La historiografía «izquierdista» ha procurado desde hace décadas ocultar la autoría republicana de la Ley de Vagos y Maleantes.

Esta misma historiografía trata de atribuir la ley al régimen del General Franco, sin embargo lo cierto es que la ley de Vagos y Maleantes se publicó en 1933 para acabar con lo que la ley llamaba «parásitos sociales», a saber:  traficantes de drogas, pequeños delincuentes, prostitutas, vagabundos o gentes sin trabajo, proxenetas, mendigos…).

Con esta ley los republicanos españoles añadían a la legislación la categoría del «estado de peligrosidad», una nomenclatura ambigua que establecía la posibilidad en potencia de cometer un delito  por el mero hecho de pertenecer a un determinado sesgo social marginado. Su arquitecto fue el «socialista» Luis Jiménez de Asúa, uno de los redactores de la Constitución de 1931, que la introdujo con un halo «progresista» de mejora en la legislación social y en la seguridad colectiva.

La verdad histórica es que la Ley fue aprobada en un parlamente mayoritariamente de izquierdas, pues aprobada por las Cortes de la II República el 4 de agosto de 1933.

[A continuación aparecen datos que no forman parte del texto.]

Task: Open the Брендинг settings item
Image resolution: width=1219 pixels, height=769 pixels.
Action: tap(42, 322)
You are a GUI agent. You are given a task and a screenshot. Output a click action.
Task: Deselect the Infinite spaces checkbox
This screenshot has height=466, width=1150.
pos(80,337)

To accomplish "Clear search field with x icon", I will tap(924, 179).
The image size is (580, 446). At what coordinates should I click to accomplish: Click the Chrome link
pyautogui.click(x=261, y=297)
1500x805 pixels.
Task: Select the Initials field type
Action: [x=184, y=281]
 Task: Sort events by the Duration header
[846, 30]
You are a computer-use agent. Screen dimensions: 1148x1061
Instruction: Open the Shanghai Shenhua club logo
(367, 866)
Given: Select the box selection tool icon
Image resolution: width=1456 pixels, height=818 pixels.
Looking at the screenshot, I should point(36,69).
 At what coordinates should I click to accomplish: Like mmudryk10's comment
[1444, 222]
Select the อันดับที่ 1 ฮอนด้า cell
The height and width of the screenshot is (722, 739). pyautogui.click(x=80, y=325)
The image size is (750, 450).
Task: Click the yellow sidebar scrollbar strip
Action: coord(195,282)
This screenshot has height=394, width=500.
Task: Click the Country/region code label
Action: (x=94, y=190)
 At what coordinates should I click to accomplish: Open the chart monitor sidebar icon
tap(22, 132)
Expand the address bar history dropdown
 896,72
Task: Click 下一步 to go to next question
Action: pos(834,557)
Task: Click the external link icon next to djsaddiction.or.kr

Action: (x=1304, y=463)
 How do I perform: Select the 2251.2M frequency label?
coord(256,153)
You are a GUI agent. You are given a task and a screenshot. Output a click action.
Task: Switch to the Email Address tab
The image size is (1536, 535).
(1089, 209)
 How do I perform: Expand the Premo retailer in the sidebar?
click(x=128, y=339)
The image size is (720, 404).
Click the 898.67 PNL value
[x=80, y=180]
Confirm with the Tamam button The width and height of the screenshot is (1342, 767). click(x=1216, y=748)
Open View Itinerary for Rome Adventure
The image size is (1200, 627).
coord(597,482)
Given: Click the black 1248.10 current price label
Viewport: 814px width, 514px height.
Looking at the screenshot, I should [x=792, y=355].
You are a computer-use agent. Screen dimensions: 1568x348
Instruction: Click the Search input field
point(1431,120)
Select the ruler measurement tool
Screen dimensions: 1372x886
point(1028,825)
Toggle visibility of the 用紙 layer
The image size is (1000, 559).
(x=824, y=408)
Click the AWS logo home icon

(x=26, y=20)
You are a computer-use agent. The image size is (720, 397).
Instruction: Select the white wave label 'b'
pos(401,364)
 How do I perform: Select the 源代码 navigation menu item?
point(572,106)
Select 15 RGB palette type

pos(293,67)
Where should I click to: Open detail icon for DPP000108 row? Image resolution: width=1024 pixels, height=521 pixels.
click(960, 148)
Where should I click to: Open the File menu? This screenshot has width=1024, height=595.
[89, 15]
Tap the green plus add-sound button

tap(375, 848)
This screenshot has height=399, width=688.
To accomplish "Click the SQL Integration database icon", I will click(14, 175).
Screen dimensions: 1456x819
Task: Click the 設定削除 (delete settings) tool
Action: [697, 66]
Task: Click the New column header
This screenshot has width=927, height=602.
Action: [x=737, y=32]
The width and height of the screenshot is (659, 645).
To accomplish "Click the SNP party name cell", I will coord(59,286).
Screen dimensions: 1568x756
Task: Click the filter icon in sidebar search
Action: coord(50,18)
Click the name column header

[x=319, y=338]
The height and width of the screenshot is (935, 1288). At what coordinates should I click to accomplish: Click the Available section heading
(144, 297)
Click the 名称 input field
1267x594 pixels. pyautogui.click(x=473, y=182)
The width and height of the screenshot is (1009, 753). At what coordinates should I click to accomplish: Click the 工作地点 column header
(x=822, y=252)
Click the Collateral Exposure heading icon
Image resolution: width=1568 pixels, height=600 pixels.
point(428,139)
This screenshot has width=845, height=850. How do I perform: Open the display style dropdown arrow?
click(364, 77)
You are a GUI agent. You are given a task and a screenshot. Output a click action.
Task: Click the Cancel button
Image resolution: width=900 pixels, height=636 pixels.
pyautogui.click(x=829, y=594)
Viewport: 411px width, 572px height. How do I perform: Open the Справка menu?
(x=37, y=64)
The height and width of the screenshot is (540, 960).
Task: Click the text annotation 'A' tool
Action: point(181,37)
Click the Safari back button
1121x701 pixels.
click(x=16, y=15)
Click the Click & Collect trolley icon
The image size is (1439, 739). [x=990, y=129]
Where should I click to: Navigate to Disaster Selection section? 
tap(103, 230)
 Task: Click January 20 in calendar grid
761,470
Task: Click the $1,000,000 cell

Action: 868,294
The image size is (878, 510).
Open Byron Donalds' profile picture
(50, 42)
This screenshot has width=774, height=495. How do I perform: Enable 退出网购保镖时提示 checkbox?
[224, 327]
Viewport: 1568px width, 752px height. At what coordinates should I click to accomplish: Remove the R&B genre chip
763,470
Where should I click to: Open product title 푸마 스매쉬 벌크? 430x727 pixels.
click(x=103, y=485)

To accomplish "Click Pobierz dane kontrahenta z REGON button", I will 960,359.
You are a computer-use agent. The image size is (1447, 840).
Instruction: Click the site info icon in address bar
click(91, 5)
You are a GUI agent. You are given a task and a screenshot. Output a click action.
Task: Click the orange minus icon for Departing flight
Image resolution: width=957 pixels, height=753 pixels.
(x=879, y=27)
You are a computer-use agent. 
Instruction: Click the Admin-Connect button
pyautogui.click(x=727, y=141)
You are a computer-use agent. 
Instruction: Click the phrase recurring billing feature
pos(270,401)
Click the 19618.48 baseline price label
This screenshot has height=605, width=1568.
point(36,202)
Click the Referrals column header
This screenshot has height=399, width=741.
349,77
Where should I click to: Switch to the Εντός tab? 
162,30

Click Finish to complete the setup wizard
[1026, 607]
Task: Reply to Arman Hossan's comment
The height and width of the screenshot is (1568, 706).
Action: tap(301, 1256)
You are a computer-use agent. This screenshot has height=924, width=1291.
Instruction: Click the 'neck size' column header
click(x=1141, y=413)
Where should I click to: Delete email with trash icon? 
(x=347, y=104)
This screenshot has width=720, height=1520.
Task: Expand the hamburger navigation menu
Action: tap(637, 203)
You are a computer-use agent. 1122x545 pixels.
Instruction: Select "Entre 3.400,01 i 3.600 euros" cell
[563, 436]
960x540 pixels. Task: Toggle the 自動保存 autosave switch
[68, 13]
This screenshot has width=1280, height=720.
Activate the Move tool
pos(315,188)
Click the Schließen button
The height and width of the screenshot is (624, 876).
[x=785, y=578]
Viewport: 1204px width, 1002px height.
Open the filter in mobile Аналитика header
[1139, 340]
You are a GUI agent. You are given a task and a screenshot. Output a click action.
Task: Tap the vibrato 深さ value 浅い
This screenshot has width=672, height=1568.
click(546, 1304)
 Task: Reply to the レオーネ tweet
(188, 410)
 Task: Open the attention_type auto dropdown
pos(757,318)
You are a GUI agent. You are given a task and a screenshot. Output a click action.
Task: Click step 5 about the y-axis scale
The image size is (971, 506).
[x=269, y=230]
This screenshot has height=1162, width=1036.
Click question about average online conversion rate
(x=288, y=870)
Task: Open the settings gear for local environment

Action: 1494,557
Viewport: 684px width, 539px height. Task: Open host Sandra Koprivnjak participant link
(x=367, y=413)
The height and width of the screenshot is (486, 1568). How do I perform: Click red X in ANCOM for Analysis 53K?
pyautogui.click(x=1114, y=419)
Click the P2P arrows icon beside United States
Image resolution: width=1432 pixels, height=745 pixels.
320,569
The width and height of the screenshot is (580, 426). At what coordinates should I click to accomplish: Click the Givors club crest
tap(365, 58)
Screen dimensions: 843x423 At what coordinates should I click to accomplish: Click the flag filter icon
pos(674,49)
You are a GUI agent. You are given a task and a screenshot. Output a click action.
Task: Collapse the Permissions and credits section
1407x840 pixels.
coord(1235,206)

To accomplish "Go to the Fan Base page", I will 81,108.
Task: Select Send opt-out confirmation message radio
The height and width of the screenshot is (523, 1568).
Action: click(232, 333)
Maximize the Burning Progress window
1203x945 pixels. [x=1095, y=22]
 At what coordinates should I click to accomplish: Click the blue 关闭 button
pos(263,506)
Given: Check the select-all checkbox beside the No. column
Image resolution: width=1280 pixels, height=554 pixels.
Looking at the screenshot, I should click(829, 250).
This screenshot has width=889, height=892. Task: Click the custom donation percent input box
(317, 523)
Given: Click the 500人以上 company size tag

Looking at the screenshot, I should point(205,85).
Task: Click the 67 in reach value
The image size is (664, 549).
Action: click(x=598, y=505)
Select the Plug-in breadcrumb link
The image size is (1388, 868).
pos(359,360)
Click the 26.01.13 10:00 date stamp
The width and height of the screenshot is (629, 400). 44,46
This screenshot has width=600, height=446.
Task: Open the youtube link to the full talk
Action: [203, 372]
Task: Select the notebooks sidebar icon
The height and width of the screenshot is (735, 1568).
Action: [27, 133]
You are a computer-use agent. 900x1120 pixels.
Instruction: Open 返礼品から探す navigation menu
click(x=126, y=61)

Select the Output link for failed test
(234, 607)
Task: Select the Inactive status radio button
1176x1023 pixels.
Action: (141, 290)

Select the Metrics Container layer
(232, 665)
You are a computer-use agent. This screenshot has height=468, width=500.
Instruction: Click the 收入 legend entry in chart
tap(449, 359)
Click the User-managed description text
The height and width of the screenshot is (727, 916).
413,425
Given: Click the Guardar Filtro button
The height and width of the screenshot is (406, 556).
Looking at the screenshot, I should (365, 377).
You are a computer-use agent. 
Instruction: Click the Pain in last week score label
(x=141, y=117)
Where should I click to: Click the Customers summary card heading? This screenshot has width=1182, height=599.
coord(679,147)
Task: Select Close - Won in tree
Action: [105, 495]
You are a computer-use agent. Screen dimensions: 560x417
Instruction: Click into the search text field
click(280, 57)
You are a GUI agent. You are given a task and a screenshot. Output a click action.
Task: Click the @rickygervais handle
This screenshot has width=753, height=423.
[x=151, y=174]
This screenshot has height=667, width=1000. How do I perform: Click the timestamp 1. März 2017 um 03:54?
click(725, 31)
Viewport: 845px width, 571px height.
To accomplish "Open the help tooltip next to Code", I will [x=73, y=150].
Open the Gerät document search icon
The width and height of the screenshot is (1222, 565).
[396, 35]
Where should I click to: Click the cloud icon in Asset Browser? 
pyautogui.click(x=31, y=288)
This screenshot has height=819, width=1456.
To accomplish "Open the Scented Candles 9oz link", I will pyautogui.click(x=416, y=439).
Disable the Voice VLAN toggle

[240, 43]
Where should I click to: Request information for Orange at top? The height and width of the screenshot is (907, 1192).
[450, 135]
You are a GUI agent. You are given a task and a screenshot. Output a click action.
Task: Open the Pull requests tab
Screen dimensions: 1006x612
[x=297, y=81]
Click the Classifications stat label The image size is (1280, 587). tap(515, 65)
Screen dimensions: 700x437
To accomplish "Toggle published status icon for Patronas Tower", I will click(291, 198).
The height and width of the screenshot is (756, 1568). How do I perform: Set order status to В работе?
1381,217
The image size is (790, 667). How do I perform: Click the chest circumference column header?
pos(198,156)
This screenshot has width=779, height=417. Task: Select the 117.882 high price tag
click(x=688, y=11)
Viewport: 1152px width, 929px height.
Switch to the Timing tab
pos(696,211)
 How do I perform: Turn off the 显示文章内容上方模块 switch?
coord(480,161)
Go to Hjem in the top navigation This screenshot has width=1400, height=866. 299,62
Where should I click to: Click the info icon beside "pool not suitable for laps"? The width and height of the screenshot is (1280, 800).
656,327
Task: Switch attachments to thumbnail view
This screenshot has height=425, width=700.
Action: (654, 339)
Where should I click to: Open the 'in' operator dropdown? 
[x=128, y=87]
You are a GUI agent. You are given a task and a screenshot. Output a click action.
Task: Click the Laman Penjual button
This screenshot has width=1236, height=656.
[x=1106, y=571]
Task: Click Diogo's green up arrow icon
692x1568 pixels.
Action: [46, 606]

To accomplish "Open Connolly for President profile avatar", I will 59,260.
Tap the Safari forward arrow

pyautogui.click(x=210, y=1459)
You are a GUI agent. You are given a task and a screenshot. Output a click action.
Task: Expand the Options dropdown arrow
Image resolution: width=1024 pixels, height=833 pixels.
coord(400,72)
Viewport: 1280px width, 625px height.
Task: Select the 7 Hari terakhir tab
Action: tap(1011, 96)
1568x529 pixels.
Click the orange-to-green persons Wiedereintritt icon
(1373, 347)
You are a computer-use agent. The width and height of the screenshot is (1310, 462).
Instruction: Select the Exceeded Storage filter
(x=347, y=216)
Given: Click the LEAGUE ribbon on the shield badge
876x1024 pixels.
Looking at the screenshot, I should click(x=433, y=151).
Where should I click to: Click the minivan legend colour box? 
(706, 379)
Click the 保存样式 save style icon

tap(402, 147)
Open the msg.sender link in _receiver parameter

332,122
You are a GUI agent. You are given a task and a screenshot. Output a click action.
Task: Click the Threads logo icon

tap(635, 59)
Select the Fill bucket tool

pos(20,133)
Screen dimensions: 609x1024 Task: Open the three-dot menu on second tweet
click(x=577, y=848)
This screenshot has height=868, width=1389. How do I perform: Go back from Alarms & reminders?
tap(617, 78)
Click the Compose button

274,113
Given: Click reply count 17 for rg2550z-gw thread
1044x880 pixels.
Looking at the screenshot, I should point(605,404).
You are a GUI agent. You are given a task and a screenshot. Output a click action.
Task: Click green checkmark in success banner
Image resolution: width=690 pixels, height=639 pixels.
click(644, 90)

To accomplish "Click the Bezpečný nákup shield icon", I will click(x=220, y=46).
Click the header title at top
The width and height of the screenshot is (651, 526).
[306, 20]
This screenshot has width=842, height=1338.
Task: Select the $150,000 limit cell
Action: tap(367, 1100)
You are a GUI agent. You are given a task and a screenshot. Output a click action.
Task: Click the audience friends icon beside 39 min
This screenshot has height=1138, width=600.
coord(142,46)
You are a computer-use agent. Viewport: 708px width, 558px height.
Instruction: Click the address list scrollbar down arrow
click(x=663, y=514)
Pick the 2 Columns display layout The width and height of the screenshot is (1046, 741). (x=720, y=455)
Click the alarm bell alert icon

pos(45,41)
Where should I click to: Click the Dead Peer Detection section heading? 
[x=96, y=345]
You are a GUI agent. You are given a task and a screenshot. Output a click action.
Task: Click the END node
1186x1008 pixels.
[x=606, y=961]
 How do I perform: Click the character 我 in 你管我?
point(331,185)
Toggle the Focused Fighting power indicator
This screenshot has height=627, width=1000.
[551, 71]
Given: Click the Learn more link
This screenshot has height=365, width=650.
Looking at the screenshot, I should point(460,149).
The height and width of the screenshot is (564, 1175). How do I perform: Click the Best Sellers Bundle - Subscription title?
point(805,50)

La ley establecía las siguientes conductas antisociales:

Los vagos habituales.
Los rufianes y proxenetas.
Los que no justifiquen cuando legítimamente fueren requeridos para ello por las autoridades y sus agentes, la posesión o procedencia de dinero o efectos que hallaren en su poder o que hubieren entregado a otros para su inversión o custodia.
Los mendigos profesionales y los que vivan de la mendicidad ajena o exploten a menores de edad, a enfermos mentales o a lisiados.
Los que exploten juegos prohibidos o cooperen con los explotadores a sabiendas de esta actividad ilícita, en cualquier forma.
Los ebrios y toxicómanos habituales.
Los que para su consumo inmediato suministren vinos o bebidas espirituosas a menores de catorce años en lugares y establecimientos públicos o en instituciones de educación e instrucción y los que de cualquier manera promuevan o favorezcan la embriaguez habitual.
Los que ocultaren su verdadero nombre, disimularen su personalidad o falsearen su domicilio mediante requerimiento legítimo hecho por las autoridades o sus agentes, y los que usaren o tuvieren documentos de identidad falsos u ocultaren los propios.
Los extranjeros que quebrantaren una orden de expulsión del territorio nacional.
Los que observen conducta reveladora de inclinación al delito, manifestada por el trato asiduo con delincuentes y maleantes; por la frecuentación de los lugares donde éstos se reúnen habitualmente; por su concurrencia habitual a casas de juegos prohibidos, y por la comisión reiterada y frecuente de contravenciones penales.